Business

A vaccine specific to Omicron is on the way.

An updated version of the Covid-19 vaccine that targets the omicron variant is expected to arrive this year – and that could be a lifeline for some companies.

The heads of Pfizer and Moderna both discussed their work on updating vaccines that fight the coronavirus at JP Morgan’s annual healthcare conference on Monday. As has been widely reported, Pfizer’s vaccine against the omicron variant could arrive as early as March.

Meanwhile, Moderna CEO Stéphane Bancel noted that the Massachusetts-based pharmaceutical company was looking to create protection against multiple viruses in one fell swoop, starting with the flu. “[W]We are working on adding the flu to Covid in the same dose, then adding [respiratory syncytial virus] to Covid and flu, then adding more and more viruses, ”Bancel said at the conference on Monday. “And we really want to build the global portfolio in this one shot. ”

The first combo jab could make it possible to target the growing phenomena of “flurona” – in which a person simultaneously contracts Covid -19 and the flu.

This could help industries such as food production and airlines which continue to be affected by the omicron variant; and almost every business has to deal with seasonal flu-related absences. A combined vaccine is also more effective over time – rather than venturing out for two different injections, some populations might receive protection in a single annual vaccine.

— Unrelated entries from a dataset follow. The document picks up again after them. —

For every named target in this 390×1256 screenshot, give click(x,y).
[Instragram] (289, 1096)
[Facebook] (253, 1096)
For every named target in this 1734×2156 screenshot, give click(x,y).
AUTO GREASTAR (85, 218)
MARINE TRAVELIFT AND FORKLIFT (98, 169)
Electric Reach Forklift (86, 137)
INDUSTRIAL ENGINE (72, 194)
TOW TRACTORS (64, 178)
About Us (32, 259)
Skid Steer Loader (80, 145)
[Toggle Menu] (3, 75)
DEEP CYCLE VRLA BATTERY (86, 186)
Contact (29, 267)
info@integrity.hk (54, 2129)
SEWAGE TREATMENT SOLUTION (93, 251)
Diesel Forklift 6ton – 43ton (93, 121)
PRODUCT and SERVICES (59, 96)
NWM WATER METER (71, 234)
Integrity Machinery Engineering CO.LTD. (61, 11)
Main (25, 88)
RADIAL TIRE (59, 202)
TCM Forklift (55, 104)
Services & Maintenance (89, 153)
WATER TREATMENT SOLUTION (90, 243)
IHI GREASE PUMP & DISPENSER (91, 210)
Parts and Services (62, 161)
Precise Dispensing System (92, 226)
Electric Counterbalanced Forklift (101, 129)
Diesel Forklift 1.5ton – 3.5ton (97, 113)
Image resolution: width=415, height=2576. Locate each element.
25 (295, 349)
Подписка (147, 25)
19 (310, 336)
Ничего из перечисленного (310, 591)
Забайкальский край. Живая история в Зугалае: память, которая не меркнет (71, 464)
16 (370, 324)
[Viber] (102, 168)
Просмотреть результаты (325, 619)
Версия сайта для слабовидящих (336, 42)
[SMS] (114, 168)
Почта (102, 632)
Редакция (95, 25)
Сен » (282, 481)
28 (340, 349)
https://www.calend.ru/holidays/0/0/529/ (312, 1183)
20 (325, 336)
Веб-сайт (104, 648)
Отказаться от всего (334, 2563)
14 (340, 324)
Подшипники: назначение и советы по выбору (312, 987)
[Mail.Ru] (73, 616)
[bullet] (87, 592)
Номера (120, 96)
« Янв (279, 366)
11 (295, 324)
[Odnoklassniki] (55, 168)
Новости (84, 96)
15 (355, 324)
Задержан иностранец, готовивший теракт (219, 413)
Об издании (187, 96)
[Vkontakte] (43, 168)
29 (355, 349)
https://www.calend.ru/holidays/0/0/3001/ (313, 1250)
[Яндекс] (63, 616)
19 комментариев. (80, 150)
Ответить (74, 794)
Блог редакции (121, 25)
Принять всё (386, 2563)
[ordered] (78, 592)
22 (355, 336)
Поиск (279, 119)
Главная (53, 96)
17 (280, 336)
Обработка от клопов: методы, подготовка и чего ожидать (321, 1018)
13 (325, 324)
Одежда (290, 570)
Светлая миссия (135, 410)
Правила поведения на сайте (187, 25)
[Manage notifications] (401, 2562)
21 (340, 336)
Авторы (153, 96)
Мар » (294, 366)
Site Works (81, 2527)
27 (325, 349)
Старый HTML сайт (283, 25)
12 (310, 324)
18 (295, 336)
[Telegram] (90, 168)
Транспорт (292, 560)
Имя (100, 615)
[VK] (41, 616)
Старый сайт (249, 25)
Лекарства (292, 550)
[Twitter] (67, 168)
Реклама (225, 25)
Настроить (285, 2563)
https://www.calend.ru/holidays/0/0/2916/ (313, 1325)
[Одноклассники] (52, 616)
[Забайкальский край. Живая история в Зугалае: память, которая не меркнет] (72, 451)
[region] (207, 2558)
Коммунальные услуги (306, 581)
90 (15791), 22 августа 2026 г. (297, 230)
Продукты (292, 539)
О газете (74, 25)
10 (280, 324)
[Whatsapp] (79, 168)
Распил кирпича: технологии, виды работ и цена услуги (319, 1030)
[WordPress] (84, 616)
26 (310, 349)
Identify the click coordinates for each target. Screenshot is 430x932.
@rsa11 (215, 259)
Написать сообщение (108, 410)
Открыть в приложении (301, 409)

But as we get closer to what looks like another vaccine dose this year, a reassessment is already underway – particularly in healthcare – as to what is considered fully vaccinated and how companies define this status in the future. More and more companies are now requiring workers to be fully immunized, i.e. a booster, if they are to keep their role. Meta on Tuesday became the latest to demand that employees be boosted if they want to work on the premises.

Despite the politics, the antivaxxers and the uncertainties and frustrations added by the omicron wave, Pfizer CEO Albert Bourla said there was still reason to be optimistic. “I think we are in a much better place right now than a year ago,” he said, adding that “we have treatments that we have never had before.”